HIV virus acts with in the host:-
Like other living things, viruses need to be able to reproduce.
When viruses reproduce it is called replication. HIV uses CD4 immune cells to replicate. And each infected CD4 cell produces hundreds of new copies of new HIV particles.
The process is called the HIV lifecycle.
(1.)Each replication cycle only lasts 1 to 2 days. It has several stages and different HIV drugs are active at different stages. HIV drugs are called inhibitors because they inhibit or stop parts of the cycle.
(2.)HIV first has to attach to a CD4 cell. The proteins on the outer surface of HIV (called gp41 and gp120) connect with receptors on the surface of the CD4 cell (usually the CD4 receptor and the CCR5 oreceptor).
(3.)HIV drugs that block this process are called entry inhibitors. This family of drugs block attachment to gp41 or gp120 on the CD4 receptor or block the coreceptor CCR5. Monoclonal antibodies (mAbs) can also block this stage.
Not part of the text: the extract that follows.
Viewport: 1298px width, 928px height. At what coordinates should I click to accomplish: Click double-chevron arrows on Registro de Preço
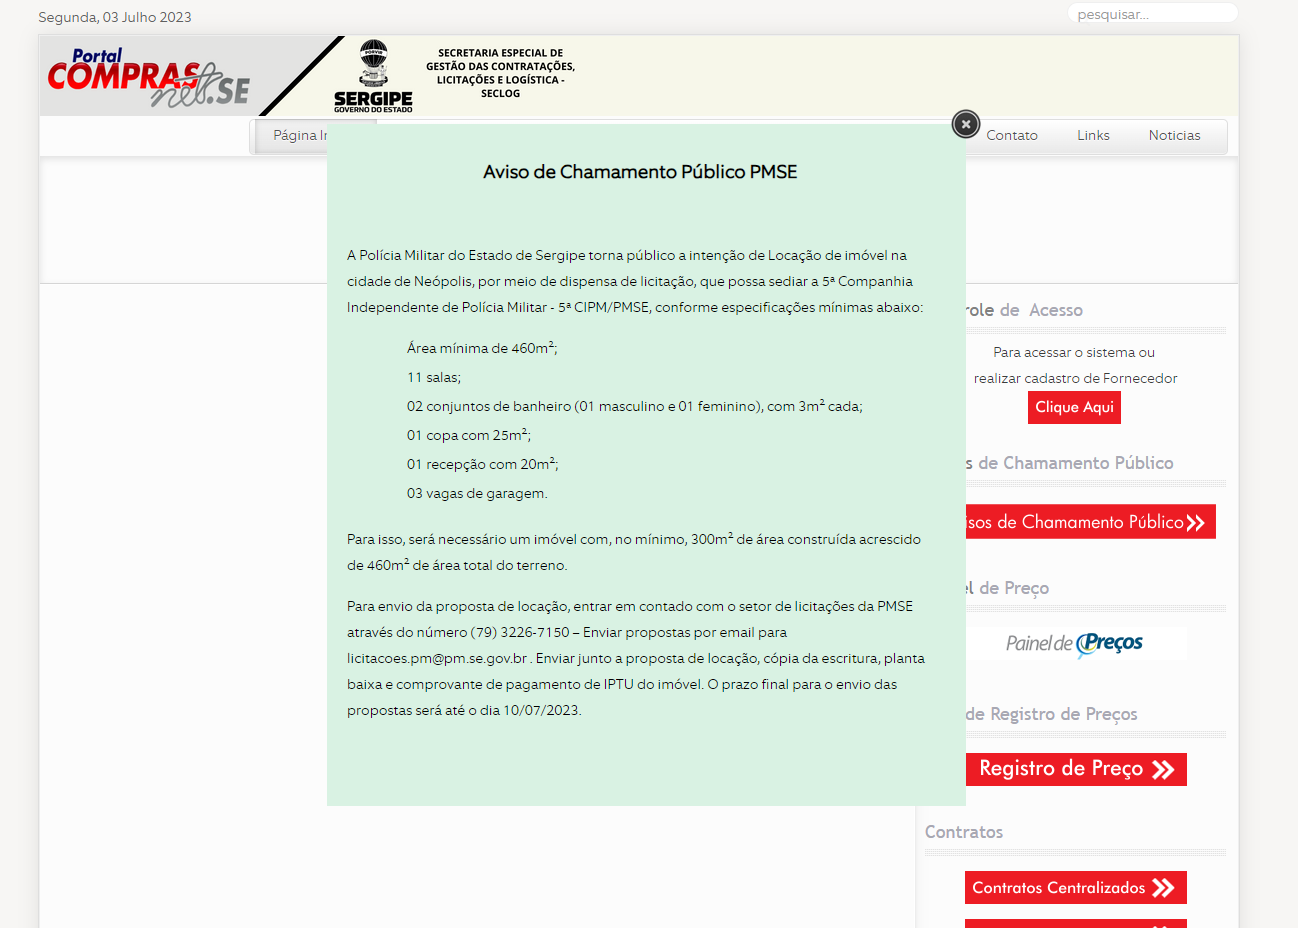(1163, 769)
(4.)After HIV attaches to the CD4 cell, it is absorbed into the main body of the cell. As this happens, HIV first loses its outer shell. This leaves viral capsid with HIV and three key enzymes (a type of protein) that HIV uses to replicate. Most scientists say capsid releases its contents into the cell for the RT stage (see below). But new group thinks HIV DNA is made inside the capsid, and that is is then released directly into the cell nucleus.
(5.) The first enzyme is called RT. This stands for reverse transcriptase. RT changes the single strand of HIV (called RNA) into a double strand to fit in with human DNA. Two different types of RT inhibitors (RTIs) block this process: (i) nucleoside/tide (NRTIs/NtRTIs), and (ii) non-nucleoside (NNRTIs).
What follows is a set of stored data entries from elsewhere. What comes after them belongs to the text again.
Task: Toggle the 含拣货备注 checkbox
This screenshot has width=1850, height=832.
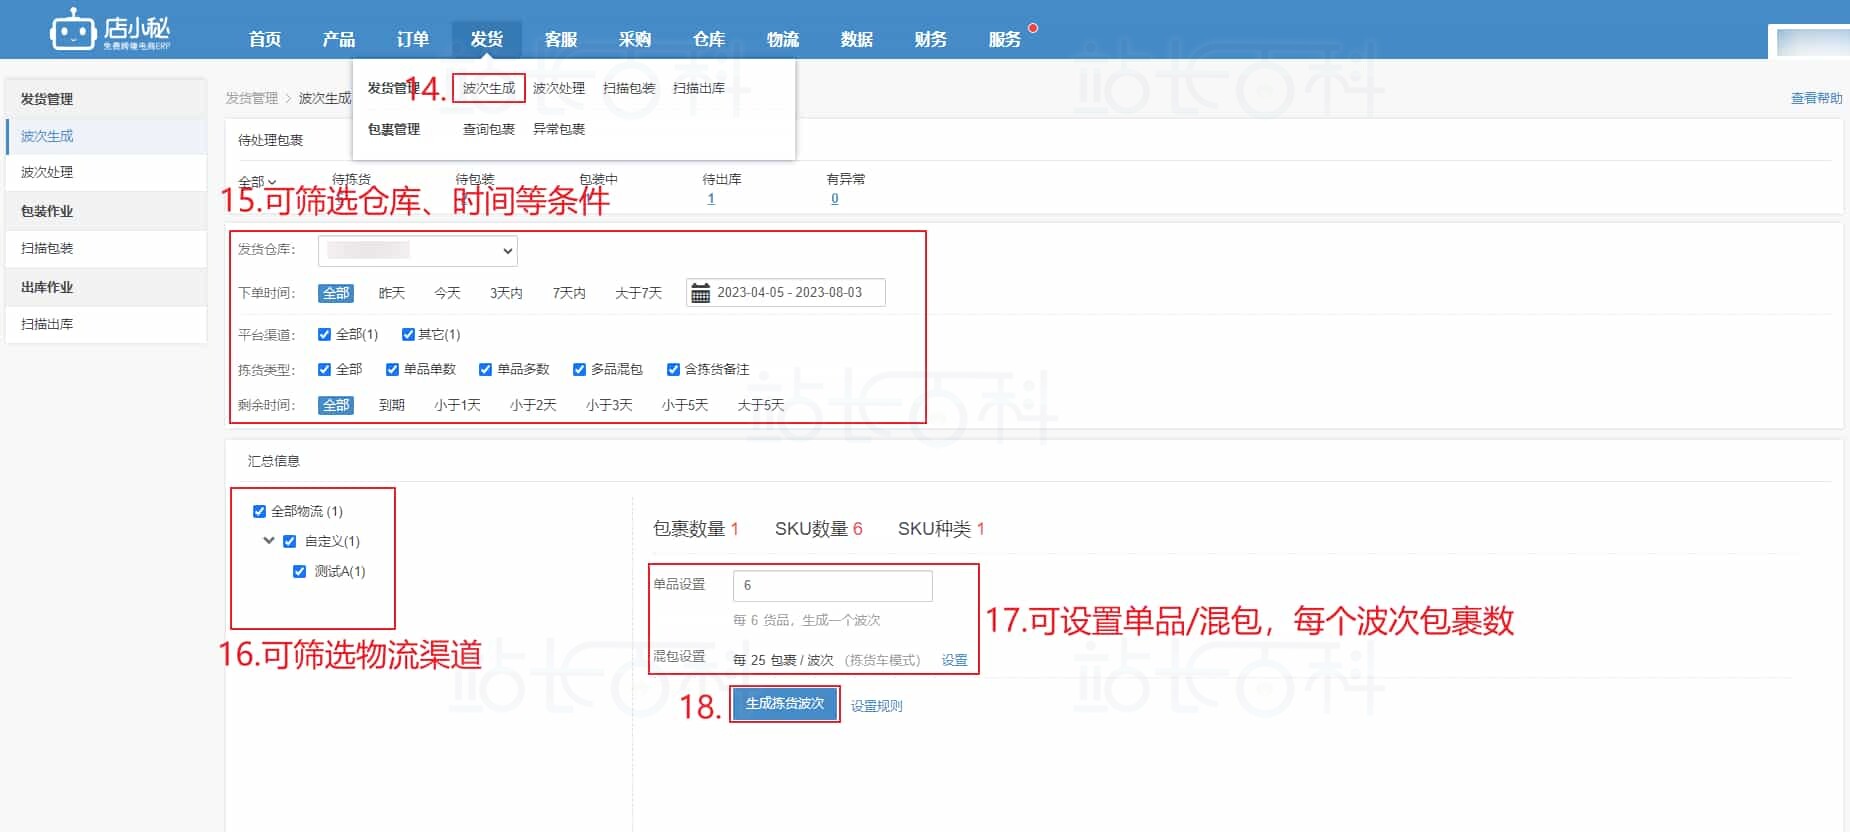Action: pyautogui.click(x=673, y=369)
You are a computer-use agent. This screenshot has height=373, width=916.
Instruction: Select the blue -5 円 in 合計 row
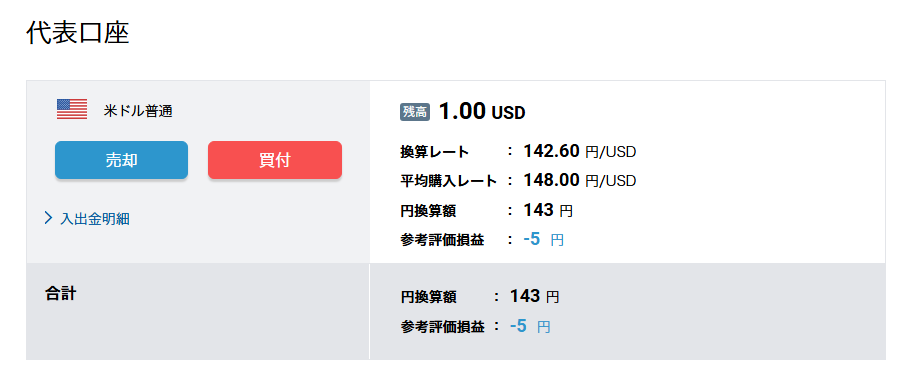click(530, 326)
(6.)The new double-stranded HIV crosses into the central nucleus of the CD4 cell. This is where HIV is integrated into human DNA. Drugs that block this process are called integrase inhibitors, abbreviated to INIs or INSTIs.
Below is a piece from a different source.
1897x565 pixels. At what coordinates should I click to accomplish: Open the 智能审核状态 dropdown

(7.)The CD4 nucleus then starts producing raw material to make new HIV. These long strands of new HIV particles need to be cut up and assembled as new virus. The enzyme involved in the cutting and assembling process is called protease. The HIV meds that block this process are called protease inhibitors.
(8.)The newly formed virus then has to leave the cell. Although there are currently no HIV drugs that block this stage, several drugs are in development. Budding inhibitors stop new HIV from leaving of the CD4 cell. Maturation inhibitors block the final assembly process.
(9.)The newly released viruses (called virions) go on to infect new CD4 cells – to repeat the process over again. The old CD4 cell then dies. This continuous process happens millions of times every day when not on ART. Without ART, HIV is one of the most active and rapidly reproducing virus.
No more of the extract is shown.